[Opening EXERCISE INPUTS section]

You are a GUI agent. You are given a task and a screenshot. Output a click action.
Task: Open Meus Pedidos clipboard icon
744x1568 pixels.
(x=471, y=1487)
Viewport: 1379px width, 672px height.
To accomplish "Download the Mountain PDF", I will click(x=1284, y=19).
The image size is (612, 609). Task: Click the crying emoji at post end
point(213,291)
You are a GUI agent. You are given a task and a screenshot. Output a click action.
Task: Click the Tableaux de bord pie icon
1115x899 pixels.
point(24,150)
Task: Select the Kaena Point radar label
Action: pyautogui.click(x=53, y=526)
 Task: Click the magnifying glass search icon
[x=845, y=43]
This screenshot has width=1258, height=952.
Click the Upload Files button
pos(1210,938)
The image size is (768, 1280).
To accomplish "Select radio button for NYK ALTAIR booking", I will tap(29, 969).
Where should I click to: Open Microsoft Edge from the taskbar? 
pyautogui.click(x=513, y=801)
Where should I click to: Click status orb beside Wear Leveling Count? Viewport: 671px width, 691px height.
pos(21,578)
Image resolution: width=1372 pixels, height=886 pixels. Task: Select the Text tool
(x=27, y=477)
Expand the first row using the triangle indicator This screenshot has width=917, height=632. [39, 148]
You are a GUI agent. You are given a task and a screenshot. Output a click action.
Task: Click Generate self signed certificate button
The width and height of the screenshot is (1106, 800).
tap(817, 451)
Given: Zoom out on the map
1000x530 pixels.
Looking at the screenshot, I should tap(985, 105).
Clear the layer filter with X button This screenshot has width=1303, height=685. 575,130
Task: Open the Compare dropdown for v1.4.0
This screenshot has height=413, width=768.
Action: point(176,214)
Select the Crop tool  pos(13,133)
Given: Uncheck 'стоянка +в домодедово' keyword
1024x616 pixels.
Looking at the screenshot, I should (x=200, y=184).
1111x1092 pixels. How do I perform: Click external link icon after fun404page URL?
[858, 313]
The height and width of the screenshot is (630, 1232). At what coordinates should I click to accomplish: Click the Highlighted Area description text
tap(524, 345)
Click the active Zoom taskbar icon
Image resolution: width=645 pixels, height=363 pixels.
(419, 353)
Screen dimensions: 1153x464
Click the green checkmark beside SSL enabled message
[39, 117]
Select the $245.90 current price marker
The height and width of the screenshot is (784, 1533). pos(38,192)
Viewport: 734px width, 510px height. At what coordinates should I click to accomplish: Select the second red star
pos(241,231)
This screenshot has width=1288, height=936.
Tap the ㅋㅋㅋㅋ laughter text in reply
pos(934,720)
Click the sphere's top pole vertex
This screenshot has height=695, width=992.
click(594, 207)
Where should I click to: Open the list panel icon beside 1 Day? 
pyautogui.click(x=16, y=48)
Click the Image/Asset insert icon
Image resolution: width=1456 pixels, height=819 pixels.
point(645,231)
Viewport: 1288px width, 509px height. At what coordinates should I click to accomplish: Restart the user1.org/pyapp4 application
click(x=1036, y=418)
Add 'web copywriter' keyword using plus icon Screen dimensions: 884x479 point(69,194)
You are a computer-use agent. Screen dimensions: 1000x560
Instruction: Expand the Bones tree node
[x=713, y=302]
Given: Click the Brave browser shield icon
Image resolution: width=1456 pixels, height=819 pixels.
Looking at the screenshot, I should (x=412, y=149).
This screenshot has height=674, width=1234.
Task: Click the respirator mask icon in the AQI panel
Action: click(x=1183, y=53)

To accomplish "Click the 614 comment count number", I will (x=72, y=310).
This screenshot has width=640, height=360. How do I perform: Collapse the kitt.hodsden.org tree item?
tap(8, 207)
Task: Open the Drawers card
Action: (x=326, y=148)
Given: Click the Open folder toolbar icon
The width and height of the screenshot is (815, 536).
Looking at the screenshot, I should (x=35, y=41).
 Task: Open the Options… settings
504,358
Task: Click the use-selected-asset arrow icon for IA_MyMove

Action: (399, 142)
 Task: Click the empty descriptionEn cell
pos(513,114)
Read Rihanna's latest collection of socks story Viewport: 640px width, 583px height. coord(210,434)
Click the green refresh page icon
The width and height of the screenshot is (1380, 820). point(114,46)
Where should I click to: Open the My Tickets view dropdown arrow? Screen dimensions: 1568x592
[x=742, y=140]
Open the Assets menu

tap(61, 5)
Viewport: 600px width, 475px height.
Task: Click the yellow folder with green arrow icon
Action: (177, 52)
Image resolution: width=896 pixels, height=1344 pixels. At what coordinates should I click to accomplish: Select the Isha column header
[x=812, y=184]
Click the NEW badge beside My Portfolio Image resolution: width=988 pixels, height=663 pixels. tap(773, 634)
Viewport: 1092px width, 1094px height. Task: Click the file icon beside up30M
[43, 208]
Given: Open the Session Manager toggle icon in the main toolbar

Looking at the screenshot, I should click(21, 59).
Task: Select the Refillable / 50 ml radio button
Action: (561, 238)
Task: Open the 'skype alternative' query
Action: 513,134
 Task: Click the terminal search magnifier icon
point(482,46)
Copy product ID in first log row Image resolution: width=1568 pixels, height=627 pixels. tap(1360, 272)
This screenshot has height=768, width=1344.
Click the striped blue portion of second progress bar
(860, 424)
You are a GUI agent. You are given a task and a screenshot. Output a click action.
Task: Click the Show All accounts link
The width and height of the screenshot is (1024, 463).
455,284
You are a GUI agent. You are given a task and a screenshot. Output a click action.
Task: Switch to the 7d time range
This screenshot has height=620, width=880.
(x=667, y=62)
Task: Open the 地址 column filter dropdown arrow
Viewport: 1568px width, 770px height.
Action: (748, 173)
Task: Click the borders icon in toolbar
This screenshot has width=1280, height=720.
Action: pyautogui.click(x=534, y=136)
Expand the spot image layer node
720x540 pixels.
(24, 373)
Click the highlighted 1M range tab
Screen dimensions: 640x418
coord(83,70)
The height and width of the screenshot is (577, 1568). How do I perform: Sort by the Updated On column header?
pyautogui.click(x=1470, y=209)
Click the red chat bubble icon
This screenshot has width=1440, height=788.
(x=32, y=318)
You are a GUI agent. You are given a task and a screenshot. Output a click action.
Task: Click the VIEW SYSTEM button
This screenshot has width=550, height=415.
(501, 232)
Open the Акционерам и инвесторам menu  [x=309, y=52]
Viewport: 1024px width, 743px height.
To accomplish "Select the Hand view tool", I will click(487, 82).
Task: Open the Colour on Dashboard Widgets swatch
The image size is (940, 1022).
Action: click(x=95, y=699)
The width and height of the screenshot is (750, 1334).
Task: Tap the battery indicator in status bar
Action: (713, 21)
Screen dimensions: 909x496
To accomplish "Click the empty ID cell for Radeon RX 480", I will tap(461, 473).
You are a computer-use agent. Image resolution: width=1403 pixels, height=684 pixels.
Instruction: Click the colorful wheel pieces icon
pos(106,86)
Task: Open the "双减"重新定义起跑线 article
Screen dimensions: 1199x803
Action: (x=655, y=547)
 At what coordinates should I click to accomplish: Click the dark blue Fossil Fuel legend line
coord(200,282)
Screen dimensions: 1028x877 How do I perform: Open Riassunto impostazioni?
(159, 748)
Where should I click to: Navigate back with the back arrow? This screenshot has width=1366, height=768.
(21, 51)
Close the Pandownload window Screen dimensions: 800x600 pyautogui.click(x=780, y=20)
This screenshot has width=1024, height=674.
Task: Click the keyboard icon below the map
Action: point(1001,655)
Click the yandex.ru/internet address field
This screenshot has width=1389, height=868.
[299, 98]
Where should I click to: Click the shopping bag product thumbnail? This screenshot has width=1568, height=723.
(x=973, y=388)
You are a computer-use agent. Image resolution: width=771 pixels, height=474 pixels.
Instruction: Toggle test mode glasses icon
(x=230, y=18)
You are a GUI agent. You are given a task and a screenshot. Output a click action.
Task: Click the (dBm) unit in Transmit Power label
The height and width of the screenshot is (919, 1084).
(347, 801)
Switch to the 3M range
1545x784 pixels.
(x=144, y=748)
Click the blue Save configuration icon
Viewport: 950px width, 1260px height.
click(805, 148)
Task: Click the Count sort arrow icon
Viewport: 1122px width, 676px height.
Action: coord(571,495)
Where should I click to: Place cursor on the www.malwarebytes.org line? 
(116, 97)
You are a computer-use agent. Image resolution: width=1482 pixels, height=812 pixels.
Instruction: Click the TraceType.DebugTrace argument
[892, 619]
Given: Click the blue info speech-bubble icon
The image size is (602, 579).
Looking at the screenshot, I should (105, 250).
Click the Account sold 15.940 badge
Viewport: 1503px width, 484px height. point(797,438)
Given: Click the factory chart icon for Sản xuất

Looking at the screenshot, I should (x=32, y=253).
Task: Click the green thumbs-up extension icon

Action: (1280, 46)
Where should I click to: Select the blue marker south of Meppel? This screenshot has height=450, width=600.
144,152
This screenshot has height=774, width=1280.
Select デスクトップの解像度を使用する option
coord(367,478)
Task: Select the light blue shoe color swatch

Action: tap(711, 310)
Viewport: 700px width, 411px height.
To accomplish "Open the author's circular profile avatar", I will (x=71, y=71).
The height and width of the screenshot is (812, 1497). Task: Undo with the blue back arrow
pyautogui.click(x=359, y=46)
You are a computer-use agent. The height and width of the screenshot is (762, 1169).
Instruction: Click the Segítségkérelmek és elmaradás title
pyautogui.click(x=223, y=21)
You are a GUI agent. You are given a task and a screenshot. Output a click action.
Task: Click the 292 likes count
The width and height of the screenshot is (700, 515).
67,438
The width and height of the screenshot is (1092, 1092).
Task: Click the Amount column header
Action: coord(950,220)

[Closing EXERCISE INPUTS section]

### ACTIVITY
All that belongs in the answer is the run of lines above from the line containing "Instruction: Toggle test mode glasses icon" through the line containing "Click the blue Save configuration icon", exactly as written.

### EXERCISE SOLUTION
Instruction: Toggle test mode glasses icon
(x=230, y=18)
You are a GUI agent. You are given a task and a screenshot. Output a click action.
Task: Click the (dBm) unit in Transmit Power label
The height and width of the screenshot is (919, 1084).
(347, 801)
Switch to the 3M range
1545x784 pixels.
(x=144, y=748)
Click the blue Save configuration icon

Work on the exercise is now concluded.